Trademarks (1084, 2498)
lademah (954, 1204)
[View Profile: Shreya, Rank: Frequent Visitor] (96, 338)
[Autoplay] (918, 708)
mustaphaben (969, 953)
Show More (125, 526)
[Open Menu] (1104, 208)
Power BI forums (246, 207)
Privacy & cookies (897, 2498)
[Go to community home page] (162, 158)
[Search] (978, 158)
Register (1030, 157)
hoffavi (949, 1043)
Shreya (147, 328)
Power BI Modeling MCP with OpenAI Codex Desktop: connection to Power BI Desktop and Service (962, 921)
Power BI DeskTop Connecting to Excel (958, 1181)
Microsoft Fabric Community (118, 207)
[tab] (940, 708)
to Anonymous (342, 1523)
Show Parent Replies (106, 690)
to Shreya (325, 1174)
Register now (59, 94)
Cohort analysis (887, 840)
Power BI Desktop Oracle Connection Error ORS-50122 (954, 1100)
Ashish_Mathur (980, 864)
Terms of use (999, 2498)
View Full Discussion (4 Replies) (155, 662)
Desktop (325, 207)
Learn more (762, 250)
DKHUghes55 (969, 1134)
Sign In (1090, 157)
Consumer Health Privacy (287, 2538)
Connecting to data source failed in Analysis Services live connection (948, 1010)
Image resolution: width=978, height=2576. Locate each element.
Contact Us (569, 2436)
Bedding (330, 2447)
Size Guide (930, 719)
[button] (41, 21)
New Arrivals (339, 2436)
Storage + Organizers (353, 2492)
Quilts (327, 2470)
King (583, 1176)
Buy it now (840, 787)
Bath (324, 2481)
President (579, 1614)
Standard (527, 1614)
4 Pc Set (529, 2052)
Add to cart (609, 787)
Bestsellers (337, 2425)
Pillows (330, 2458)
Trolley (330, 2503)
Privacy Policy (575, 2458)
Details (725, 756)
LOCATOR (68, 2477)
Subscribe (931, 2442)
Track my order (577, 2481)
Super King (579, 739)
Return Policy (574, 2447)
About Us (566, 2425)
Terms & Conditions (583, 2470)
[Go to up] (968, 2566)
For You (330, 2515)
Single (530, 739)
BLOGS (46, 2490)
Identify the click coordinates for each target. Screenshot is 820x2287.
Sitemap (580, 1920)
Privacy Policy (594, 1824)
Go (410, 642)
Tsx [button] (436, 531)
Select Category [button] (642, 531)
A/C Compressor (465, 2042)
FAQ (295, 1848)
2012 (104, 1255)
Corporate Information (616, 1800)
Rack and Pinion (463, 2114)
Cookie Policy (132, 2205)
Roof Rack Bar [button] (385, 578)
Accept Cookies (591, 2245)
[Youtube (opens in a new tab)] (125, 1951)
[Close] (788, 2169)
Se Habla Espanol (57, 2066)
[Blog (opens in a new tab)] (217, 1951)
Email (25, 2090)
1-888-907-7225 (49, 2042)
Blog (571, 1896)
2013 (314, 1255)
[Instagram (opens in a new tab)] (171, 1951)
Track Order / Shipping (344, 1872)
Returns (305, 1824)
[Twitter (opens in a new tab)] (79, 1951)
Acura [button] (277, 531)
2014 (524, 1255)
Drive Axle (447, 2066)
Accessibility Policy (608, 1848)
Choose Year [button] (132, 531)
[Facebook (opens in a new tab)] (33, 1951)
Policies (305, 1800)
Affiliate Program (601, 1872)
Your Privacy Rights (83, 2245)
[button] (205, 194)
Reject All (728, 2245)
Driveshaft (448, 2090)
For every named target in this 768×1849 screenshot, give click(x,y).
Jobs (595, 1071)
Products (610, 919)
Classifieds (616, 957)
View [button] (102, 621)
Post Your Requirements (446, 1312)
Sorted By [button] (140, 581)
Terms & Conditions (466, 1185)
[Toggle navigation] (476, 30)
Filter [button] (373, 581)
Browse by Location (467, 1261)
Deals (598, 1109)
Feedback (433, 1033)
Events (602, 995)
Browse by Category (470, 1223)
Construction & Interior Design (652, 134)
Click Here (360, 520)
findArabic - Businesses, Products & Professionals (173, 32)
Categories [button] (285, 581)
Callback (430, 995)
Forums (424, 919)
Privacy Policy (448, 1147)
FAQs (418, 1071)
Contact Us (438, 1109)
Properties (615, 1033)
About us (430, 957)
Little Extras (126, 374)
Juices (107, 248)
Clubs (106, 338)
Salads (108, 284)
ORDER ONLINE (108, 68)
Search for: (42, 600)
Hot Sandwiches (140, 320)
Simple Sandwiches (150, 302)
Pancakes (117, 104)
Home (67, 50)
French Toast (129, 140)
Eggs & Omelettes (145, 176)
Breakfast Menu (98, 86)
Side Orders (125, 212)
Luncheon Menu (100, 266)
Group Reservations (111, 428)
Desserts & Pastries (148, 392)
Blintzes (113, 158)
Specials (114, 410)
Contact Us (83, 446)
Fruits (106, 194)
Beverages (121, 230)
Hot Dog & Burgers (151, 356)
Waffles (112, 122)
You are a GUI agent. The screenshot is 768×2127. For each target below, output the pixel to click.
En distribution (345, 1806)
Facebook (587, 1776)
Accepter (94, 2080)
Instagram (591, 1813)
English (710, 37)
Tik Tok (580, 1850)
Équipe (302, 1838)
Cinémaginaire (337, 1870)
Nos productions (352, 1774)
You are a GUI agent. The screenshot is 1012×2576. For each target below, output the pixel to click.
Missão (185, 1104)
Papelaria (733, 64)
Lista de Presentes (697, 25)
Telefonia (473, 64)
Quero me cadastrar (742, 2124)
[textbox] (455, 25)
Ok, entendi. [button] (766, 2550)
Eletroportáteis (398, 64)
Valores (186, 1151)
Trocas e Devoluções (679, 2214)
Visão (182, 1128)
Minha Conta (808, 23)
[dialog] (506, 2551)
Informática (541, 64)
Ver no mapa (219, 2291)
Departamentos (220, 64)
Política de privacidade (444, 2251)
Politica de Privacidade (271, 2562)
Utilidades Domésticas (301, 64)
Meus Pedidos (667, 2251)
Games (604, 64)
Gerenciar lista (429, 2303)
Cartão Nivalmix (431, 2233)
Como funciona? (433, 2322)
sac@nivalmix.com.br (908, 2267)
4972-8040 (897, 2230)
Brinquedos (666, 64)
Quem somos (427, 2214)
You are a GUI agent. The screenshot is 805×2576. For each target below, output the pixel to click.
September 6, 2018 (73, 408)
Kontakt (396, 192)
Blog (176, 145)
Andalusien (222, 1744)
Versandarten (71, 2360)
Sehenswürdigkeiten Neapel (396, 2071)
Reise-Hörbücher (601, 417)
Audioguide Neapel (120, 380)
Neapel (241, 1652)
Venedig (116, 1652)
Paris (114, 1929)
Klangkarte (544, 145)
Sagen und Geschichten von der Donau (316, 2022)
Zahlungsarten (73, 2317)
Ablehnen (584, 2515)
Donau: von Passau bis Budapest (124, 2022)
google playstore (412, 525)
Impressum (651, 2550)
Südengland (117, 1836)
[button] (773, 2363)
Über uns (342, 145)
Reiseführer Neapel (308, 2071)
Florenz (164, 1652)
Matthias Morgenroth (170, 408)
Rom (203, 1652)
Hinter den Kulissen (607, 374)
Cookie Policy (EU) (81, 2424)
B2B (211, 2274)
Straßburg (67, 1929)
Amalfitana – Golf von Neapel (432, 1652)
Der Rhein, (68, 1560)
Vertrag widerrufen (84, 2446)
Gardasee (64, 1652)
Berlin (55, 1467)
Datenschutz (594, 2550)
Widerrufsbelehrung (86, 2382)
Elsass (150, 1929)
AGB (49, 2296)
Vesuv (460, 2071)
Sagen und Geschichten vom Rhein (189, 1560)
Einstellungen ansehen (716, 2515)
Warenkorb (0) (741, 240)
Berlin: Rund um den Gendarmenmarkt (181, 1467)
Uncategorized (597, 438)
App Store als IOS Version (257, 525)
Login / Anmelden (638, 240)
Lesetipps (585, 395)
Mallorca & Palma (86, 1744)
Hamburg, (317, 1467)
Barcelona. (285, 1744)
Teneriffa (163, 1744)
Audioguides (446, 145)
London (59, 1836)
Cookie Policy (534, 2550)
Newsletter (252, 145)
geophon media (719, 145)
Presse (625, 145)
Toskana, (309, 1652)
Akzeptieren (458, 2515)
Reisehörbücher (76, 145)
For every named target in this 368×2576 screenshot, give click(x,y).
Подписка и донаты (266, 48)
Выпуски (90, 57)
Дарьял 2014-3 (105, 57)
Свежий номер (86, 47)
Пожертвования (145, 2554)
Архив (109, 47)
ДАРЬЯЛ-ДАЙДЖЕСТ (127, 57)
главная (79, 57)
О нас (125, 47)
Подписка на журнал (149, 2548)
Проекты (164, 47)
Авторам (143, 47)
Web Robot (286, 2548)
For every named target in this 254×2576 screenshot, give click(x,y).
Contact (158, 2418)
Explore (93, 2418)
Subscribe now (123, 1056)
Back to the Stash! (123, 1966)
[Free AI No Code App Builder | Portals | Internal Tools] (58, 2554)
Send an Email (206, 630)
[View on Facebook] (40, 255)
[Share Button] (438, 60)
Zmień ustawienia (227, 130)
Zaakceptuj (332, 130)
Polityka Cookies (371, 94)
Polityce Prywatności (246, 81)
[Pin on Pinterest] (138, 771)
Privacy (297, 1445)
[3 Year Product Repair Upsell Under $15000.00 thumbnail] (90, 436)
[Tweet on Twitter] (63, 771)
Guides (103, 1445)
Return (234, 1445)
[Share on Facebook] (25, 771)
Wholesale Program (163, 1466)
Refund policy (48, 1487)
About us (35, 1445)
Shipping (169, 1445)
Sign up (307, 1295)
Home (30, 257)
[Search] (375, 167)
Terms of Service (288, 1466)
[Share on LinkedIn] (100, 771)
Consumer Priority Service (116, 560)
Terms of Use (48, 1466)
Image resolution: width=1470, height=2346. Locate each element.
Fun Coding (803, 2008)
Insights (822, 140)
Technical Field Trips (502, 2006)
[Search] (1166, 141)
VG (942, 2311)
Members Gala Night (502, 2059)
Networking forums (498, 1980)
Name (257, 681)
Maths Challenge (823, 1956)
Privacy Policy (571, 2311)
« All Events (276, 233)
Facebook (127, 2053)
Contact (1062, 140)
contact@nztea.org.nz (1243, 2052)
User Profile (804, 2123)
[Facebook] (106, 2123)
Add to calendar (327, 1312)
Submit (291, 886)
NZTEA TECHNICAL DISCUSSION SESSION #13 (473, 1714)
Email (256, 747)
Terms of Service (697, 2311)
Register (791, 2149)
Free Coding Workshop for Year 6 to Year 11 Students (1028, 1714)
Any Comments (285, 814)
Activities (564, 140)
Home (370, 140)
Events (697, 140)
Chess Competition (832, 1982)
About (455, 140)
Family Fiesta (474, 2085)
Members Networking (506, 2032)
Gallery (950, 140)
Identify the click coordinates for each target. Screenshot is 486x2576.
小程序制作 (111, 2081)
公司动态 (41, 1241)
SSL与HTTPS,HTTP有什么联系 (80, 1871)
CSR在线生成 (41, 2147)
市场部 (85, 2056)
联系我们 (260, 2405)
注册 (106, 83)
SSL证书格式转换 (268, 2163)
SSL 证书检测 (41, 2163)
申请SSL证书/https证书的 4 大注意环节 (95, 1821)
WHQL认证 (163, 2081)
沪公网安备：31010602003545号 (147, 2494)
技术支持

### To do
Word search in the records above: please count the lines holding "Networking" and state the count alone.

### Response to the exercise
2